THE PROBLEM:
Will you transcribe the entries that follow, exactly and in full?

(Dataset entries)
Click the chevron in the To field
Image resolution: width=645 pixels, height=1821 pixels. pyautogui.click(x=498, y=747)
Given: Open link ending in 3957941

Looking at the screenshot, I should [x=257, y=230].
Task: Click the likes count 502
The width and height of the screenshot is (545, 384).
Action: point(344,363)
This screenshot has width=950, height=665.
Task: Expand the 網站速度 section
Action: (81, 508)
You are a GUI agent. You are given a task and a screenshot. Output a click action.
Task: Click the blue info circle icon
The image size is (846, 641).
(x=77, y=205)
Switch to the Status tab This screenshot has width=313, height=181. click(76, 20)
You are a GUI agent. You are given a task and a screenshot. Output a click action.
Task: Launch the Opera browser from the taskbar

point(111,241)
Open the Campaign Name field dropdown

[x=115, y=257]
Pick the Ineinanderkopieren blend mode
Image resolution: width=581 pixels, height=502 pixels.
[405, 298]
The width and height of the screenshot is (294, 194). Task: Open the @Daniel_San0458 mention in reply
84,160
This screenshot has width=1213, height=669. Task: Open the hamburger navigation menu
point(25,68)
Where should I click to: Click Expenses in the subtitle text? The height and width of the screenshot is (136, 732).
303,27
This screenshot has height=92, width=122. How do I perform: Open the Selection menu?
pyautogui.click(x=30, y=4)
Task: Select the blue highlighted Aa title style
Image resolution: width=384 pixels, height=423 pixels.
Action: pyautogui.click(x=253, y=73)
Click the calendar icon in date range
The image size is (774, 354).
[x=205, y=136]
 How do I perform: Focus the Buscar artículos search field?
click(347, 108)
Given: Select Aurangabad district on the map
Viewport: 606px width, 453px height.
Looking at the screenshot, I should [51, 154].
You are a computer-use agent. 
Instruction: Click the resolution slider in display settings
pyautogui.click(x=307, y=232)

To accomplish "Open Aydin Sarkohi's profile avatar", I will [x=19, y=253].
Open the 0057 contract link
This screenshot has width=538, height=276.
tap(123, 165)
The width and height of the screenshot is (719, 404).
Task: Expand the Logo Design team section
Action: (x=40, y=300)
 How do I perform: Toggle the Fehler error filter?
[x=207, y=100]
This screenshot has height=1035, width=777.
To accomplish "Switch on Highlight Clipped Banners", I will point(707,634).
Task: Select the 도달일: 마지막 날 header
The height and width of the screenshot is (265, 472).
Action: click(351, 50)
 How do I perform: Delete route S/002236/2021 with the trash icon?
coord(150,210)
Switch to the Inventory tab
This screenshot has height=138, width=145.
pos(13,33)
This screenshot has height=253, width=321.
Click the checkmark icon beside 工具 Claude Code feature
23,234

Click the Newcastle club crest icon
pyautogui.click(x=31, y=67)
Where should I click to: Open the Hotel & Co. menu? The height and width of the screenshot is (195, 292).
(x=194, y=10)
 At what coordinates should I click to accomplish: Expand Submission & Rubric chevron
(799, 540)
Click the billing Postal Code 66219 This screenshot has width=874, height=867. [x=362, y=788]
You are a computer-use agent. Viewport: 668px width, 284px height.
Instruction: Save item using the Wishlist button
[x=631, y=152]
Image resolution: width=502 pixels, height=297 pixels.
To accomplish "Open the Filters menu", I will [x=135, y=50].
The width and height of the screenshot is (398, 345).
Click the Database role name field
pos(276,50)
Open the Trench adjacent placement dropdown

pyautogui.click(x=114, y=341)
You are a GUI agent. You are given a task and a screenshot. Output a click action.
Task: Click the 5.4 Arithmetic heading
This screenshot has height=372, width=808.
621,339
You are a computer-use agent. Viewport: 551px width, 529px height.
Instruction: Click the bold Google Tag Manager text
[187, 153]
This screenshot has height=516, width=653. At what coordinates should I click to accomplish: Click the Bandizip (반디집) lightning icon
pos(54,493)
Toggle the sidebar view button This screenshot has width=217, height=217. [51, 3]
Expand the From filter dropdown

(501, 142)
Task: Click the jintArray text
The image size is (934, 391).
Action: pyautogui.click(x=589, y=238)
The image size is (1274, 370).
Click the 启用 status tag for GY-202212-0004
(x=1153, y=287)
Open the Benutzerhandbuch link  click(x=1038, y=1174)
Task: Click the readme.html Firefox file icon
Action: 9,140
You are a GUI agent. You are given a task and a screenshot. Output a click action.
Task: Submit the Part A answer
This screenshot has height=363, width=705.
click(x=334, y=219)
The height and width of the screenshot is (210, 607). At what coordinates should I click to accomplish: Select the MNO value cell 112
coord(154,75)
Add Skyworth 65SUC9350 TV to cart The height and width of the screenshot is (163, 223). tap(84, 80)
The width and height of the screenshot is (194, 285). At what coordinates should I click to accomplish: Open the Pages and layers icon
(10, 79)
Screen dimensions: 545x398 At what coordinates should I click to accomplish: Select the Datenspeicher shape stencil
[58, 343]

RESULT OF THIS TASK:
Click the chevron in the To field
Image resolution: width=645 pixels, height=1821 pixels. pyautogui.click(x=498, y=747)
Given: Open link ending in 3957941

Looking at the screenshot, I should [x=257, y=230].
Task: Click the likes count 502
The width and height of the screenshot is (545, 384).
Action: point(344,363)
This screenshot has width=950, height=665.
Task: Expand the 網站速度 section
Action: (81, 508)
You are a GUI agent. You are given a task and a screenshot. Output a click action.
Task: Click the blue info circle icon
The image size is (846, 641).
(x=77, y=205)
Switch to the Status tab This screenshot has width=313, height=181. click(76, 20)
You are a GUI agent. You are given a task and a screenshot. Output a click action.
Task: Launch the Opera browser from the taskbar

point(111,241)
Open the Campaign Name field dropdown

[x=115, y=257]
Pick the Ineinanderkopieren blend mode
Image resolution: width=581 pixels, height=502 pixels.
[405, 298]
The width and height of the screenshot is (294, 194). Task: Open the @Daniel_San0458 mention in reply
84,160
This screenshot has width=1213, height=669. Task: Open the hamburger navigation menu
point(25,68)
Where should I click to: Click Expenses in the subtitle text? The height and width of the screenshot is (136, 732).
303,27
This screenshot has height=92, width=122. How do I perform: Open the Selection menu?
pyautogui.click(x=30, y=4)
Task: Select the blue highlighted Aa title style
Image resolution: width=384 pixels, height=423 pixels.
Action: pyautogui.click(x=253, y=73)
Click the calendar icon in date range
The image size is (774, 354).
[x=205, y=136]
 How do I perform: Focus the Buscar artículos search field?
click(347, 108)
Given: Select Aurangabad district on the map
Viewport: 606px width, 453px height.
Looking at the screenshot, I should [51, 154].
You are a computer-use agent. 
Instruction: Click the resolution slider in display settings
pyautogui.click(x=307, y=232)

To accomplish "Open Aydin Sarkohi's profile avatar", I will [x=19, y=253].
Open the 0057 contract link
This screenshot has width=538, height=276.
tap(123, 165)
The width and height of the screenshot is (719, 404).
Task: Expand the Logo Design team section
Action: (x=40, y=300)
 How do I perform: Toggle the Fehler error filter?
[x=207, y=100]
This screenshot has height=1035, width=777.
To accomplish "Switch on Highlight Clipped Banners", I will point(707,634).
Task: Select the 도달일: 마지막 날 header
The height and width of the screenshot is (265, 472).
Action: click(351, 50)
 How do I perform: Delete route S/002236/2021 with the trash icon?
coord(150,210)
Switch to the Inventory tab
This screenshot has height=138, width=145.
pos(13,33)
This screenshot has height=253, width=321.
Click the checkmark icon beside 工具 Claude Code feature
23,234

Click the Newcastle club crest icon
pyautogui.click(x=31, y=67)
Where should I click to: Open the Hotel & Co. menu? The height and width of the screenshot is (195, 292).
(x=194, y=10)
 At what coordinates should I click to accomplish: Expand Submission & Rubric chevron
(799, 540)
Click the billing Postal Code 66219 This screenshot has width=874, height=867. [x=362, y=788]
You are a computer-use agent. Viewport: 668px width, 284px height.
Instruction: Save item using the Wishlist button
[x=631, y=152]
Image resolution: width=502 pixels, height=297 pixels.
To accomplish "Open the Filters menu", I will [x=135, y=50].
The width and height of the screenshot is (398, 345).
Click the Database role name field
pos(276,50)
Open the Trench adjacent placement dropdown

pyautogui.click(x=114, y=341)
You are a GUI agent. You are given a task and a screenshot. Output a click action.
Task: Click the 5.4 Arithmetic heading
This screenshot has height=372, width=808.
621,339
You are a computer-use agent. Viewport: 551px width, 529px height.
Instruction: Click the bold Google Tag Manager text
[187, 153]
This screenshot has height=516, width=653. At what coordinates should I click to accomplish: Click the Bandizip (반디집) lightning icon
pos(54,493)
Toggle the sidebar view button This screenshot has width=217, height=217. [51, 3]
Expand the From filter dropdown

(501, 142)
Task: Click the jintArray text
The image size is (934, 391).
Action: pyautogui.click(x=589, y=238)
The image size is (1274, 370).
Click the 启用 status tag for GY-202212-0004
(x=1153, y=287)
Open the Benutzerhandbuch link  click(x=1038, y=1174)
Task: Click the readme.html Firefox file icon
Action: 9,140
You are a GUI agent. You are given a task and a screenshot. Output a click action.
Task: Submit the Part A answer
This screenshot has height=363, width=705.
click(x=334, y=219)
The height and width of the screenshot is (210, 607). At what coordinates should I click to accomplish: Select the MNO value cell 112
coord(154,75)
Add Skyworth 65SUC9350 TV to cart The height and width of the screenshot is (163, 223). tap(84, 80)
The width and height of the screenshot is (194, 285). At what coordinates should I click to accomplish: Open the Pages and layers icon
(10, 79)
Screen dimensions: 545x398 At what coordinates should I click to accomplish: Select the Datenspeicher shape stencil
[58, 343]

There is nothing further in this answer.